LTspiceにおける折れ線波形(PWL)関数とは何か?また、どのような場合に使用すべきですか?

LTspice®の電圧源および電流源では、パルスや正弦波などの単純な波形を作成できます。しかし、より複雑な波形やカスタム形状の波形が必要な場合は、折れ線波形(PWL)関数 を使用することができます。

LTspiceにおける折れ線波形(PWL)関数は、一連の直線セグメントの集合であり、カスタムの電圧または電流の波形を作成するために使用されます。
PWLセグメントは時間/値ペアとして定義され、過渡解析における電圧や電流の波形を定義する方法の1つです。

電圧源または電流源へのPWL関数の追加
新しく配置した電圧源または電流源にPWL関数を追加するには、回路図上の電圧源または電流源のシンボルを右クリックします。次に、Advancedをクリックしてすべての設定を表示し、「Functions」セクションでPWL(t1 v1 t2 v2…) を選択します。


図1: PWL関数における時間と値のポイントの定義

PWL(t1 v1 t2 v2…) を選択したら、入力欄に時間/値ペアを入力します(必要な数だけ入力してください)。4点を超える場合は、Additional PWL Pointsをクリックします。入力が完了したら、OKをクリックします。

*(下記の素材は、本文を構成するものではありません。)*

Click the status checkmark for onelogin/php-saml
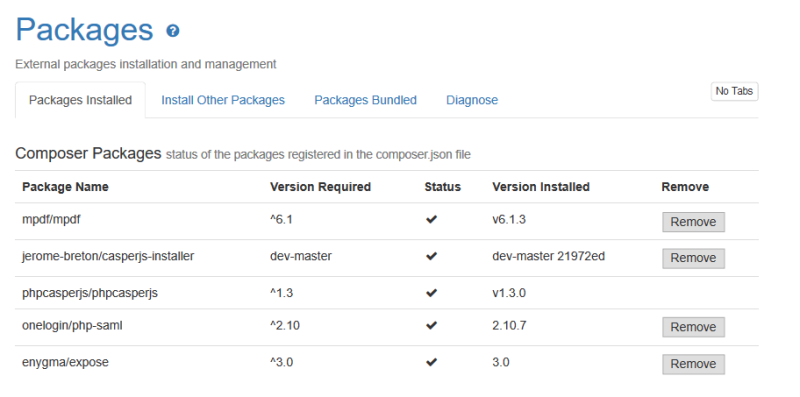The width and height of the screenshot is (800, 397). (432, 325)
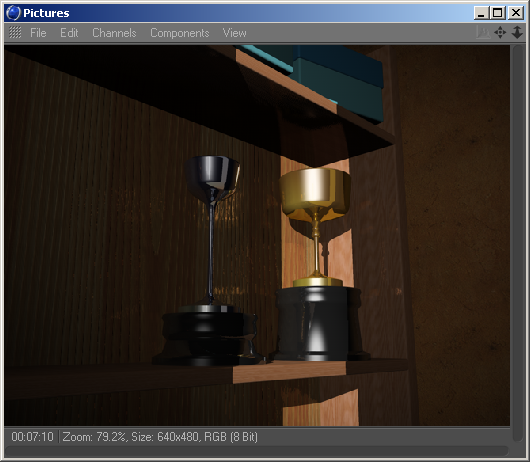The image size is (530, 462).
Task: Open the Components menu
Action: click(179, 33)
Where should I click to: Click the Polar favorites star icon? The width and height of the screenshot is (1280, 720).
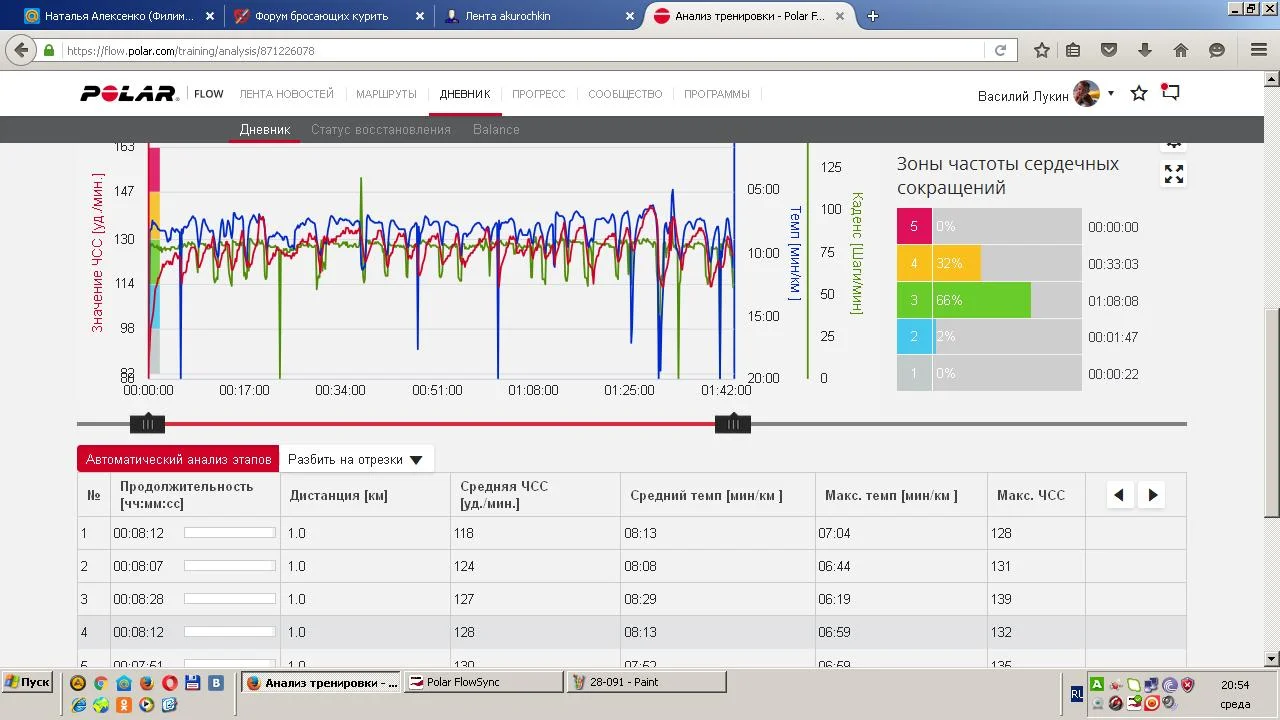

Advanced設定ダイアログに入力された値を使用して、PWLステートメントが生成されます。

構文の例

PWL (0 0 1m 1 2m 1 3m 0)

これは次のことを意味します。

時間 電圧/電流
0 0
1 ms 1
2 ms 1
3 ms 0

LTspiceは、これらの点を直線で自動的に接続し、波形を生成します。


図2: 回路図に表示された電圧源に対する生成されたPWL構文

図1および図2は、PWL関数における4組のポイントペアの例を示しています。

PWL波形における相対時間値の使用:

時間値は、時刻の前に「+」記号を付けることで、前の時刻を基準として定義することもできます。

PWL (0 0 +1m 1 +1m 1 +1m 0)

図3は、同一の波形となる絶対時間と相対時間の例を示しています。


図3: 絶対時間と相対時間を使用した同一のPWL波形

過渡解析において任意の入力波形が必要な場合、PWL関数を使用することで、波形データを定義(またはインポート)する柔軟性が得られます。